By Ana Martinez-Ortiz
In 2016, former Wauwatosa Police Officer Joseph Mensah fatally shot Jay Anderson Jr. Prosecutors originally declined to file charges against Mensah, but nearly five years later, it is a different story.
Earlier this week, Milwaukee County Circuit Judge Glenn Yamahiro found probable cause to charge Mensah in the death of Anderson.
According to TMJ4, Yamahiro was asked to review the case through the John Doe process, which allows a judge to question witnesses directly and then determine whether or not to file charges. Yamahiro said there was cause to charge Mensah with homicide by negligent use of a weapon, TMJ4 reported.
During his time with the Wauwatosa Police Department, Mensah shot and killed three people over the course of five years, the Journal Sentinel reported. Mensah is currently a deputy for the Waukesha County Sheriff’s Department.

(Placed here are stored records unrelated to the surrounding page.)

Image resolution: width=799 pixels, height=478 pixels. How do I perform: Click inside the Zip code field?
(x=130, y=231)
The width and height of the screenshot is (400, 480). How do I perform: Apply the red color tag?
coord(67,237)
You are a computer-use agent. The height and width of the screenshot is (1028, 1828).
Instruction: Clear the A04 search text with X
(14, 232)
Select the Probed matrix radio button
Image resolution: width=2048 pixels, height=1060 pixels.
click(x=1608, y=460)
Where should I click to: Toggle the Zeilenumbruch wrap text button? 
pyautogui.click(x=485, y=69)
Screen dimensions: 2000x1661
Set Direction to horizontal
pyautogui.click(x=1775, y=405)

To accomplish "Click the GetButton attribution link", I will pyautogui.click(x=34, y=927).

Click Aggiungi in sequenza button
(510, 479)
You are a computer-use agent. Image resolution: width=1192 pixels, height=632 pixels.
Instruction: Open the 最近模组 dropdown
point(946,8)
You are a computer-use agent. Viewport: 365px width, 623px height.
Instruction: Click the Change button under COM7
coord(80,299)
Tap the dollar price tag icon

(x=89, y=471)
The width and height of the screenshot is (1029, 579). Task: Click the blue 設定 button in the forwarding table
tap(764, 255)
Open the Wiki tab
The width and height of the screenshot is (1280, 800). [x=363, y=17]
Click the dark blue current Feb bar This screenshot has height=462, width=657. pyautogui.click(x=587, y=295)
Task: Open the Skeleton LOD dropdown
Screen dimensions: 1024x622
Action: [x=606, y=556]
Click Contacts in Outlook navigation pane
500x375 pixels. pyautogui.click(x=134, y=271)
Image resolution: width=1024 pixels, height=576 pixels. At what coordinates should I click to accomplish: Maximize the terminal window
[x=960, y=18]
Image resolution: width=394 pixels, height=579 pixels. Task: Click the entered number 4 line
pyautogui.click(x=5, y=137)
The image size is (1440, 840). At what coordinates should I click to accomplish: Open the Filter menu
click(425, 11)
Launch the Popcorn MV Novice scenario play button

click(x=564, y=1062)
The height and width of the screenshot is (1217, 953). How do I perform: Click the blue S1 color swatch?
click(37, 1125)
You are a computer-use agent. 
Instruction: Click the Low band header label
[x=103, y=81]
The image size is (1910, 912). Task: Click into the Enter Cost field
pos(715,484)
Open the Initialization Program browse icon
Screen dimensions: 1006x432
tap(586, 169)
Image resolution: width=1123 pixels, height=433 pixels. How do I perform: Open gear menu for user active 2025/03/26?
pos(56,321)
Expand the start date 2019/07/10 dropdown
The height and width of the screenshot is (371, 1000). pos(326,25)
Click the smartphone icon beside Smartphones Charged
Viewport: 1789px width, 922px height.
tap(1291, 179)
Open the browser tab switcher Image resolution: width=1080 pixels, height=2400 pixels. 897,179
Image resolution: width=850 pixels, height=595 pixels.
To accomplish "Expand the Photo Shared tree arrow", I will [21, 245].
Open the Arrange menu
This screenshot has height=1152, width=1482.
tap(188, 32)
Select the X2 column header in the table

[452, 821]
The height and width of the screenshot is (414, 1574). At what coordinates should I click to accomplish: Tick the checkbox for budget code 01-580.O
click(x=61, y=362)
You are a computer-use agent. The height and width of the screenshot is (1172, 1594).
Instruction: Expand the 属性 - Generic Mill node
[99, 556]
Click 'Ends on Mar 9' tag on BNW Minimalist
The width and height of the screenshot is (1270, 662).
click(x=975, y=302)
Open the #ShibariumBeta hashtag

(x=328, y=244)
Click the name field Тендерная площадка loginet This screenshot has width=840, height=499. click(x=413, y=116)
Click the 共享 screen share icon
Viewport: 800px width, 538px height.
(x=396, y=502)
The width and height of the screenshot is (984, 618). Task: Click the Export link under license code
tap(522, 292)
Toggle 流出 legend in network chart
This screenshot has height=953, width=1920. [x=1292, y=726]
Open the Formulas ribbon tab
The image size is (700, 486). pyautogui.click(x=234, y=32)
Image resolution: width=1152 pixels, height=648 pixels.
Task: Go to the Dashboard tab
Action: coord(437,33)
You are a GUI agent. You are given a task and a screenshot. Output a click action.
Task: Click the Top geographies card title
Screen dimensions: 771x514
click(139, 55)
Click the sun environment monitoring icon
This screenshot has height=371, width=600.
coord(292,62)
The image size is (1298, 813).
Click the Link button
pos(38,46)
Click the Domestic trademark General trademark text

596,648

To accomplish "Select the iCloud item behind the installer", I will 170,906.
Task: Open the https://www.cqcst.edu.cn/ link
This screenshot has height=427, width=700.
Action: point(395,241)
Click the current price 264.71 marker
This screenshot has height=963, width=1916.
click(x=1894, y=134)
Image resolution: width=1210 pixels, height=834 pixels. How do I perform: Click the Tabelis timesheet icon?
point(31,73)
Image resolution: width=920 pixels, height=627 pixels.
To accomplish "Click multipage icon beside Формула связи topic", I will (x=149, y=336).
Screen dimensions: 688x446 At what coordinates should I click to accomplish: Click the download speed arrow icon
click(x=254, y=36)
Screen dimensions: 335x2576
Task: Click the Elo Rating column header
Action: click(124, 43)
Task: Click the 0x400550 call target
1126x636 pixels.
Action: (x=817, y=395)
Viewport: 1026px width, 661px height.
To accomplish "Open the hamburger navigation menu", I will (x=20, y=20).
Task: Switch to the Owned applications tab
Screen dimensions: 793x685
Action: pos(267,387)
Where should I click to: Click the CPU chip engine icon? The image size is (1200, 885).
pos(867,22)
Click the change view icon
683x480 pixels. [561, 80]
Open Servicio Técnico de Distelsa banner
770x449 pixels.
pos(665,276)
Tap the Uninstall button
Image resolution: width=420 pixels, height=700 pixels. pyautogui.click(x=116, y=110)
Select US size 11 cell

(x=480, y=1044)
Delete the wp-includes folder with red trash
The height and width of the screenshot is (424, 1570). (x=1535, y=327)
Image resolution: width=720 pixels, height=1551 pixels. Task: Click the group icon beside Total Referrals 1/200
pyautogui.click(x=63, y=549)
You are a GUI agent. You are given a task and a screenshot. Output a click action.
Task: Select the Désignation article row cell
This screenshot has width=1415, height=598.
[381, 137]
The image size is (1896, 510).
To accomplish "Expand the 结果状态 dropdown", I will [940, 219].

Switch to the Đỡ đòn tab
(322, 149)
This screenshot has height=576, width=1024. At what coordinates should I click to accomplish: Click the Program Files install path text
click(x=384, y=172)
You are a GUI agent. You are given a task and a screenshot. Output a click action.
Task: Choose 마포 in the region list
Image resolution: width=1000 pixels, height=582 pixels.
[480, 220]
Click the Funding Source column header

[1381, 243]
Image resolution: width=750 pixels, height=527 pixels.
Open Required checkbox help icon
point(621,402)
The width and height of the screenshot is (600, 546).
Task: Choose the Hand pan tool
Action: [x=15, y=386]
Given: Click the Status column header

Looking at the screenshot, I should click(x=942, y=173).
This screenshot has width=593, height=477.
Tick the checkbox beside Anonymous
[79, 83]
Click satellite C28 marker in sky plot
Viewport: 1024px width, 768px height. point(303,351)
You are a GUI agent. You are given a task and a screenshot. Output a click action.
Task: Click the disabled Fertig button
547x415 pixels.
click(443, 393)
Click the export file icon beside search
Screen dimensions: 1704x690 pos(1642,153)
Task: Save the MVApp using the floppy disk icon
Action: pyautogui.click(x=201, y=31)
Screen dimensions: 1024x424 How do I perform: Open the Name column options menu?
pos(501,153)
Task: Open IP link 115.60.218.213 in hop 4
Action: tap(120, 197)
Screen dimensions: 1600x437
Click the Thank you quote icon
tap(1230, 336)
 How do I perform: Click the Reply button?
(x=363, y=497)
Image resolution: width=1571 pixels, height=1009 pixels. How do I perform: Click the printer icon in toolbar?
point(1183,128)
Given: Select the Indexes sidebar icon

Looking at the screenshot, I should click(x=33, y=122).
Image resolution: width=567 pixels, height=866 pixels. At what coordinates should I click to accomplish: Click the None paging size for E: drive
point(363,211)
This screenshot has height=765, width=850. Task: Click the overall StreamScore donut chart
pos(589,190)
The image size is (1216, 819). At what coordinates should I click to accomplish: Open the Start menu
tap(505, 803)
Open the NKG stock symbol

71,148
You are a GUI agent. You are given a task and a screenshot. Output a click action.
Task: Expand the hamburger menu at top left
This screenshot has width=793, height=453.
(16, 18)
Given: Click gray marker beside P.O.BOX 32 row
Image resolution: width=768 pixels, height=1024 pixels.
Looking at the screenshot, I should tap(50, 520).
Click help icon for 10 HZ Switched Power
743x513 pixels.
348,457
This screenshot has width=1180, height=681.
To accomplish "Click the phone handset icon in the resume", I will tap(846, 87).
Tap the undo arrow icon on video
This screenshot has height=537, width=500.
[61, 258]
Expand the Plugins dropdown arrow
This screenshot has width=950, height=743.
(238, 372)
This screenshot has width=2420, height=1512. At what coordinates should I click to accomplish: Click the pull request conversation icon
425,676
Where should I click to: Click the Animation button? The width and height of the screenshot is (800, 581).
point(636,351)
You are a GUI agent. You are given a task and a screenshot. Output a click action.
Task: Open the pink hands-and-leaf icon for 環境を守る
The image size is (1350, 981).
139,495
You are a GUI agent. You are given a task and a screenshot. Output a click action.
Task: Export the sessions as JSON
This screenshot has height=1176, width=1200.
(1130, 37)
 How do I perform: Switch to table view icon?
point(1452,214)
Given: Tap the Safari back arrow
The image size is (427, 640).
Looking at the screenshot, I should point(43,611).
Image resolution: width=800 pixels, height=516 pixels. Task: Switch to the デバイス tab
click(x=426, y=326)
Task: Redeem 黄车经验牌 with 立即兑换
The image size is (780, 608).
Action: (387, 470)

The shootings were ruled as justified self-defense by the Milwaukee County District Attorney’s Office, according to the Journal Sentinel.
The Milwaukee National Lawyers Guild released a statement applauding Yamahiro’s decision and the work of Kimberly Motley, the Anderson’s lawyer.
“The sheer depth and breadth of the evidence Atty. Motley brought before the court highlighted both Joseph Mensah’s questionable choices, and the many holes in the investigations and procedures by the agencies we have entrusted to hold police accountable,” Ramon Valdez, an attorney and Guild Steering Committee member, said.
In an interview with the Journal Sentinel, Motley seemed please by the outcome as did the Anderson family.
Chief James MacGillis of the Wauwatosa Police Department held a press conference following the announcement on Wednesday, July 28. MacGillis, who recently stepped into his role as chief, expressed his respect for the district attorney’s investigation and the judge’s decision.
“I have never lost sight that a police officer accepts the responsibilities inherent of the job,” MacGillis said. “Nor have I ever lost sight that citizens and police officers are human beings, and all humans are impacted by rapidly unfolding dynamic and tragic events.”
MacGillis said he spoke privately with the Anderson family. He said that now is the time for community healing and trust.
“Fair and impartial policing is our highest priority while recognizing the human beings affected by our public safety efforts,” he said. “My role here is to lead this department moving forward to establish this community trust, to rebuild that trust and help the community with its healing.”
A special prosecutor, who will review the case and determine if there is a probable cause to charge Mensah, will be appointed in the months to come.
“We always hear about police who are involved in civilian deaths as ‘bad apples,’ but the whole saying is ‘one bad apple spoils the barrel’,” Emilio De Torre, a Guild Steering Committee member, said. “Holding one officer accountable is an important first step, but there is a bigger picture here that needs to be addressed.”